Eleven African countries signed an agreement Friday calling for $2 billion (11,4 mia. d. kr.) over five years to build roads and restore basic services as a way to help central Africa emerge from a cycle of war and dictatorship.
The agreement – officially called the Pact on Stability, Security and Development in the Great Lakes Region – involves mandatory contributions toward a reconstruction and development fund that the African Development Bank will manage.
The agreement was signed at last week’s International Conference on the Great Lakes Region by Angola, Burundi, Central African Republic, the Republic of Congo, Congo, Kenya, Rwanda, Sudan, Tanzania, Uganda and Zambia.

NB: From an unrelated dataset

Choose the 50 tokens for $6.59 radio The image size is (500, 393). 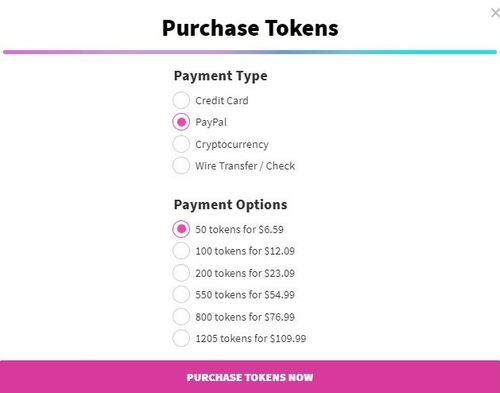coord(181,229)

The package will target economic development and regional integration, internally displaced people and social services programs. Other targets are security, democracy and good governance programs.
The pact which is a culmination of more than four years of regional negotiations, also calls on member states to criminalize any act of aggression or subversion against other states by individuals or groups operating in their respective states.
The package of measures which promises to enhance the lives of the forcibly displaced, including a regional protocol on protection and assistance for internally displaced, is the first legally binding regional instrument specifically dealing with IDPs anywhere in the world.
Several delegates said Friday that the treaty was a positive step, but would be difficult to implement and a great challenge.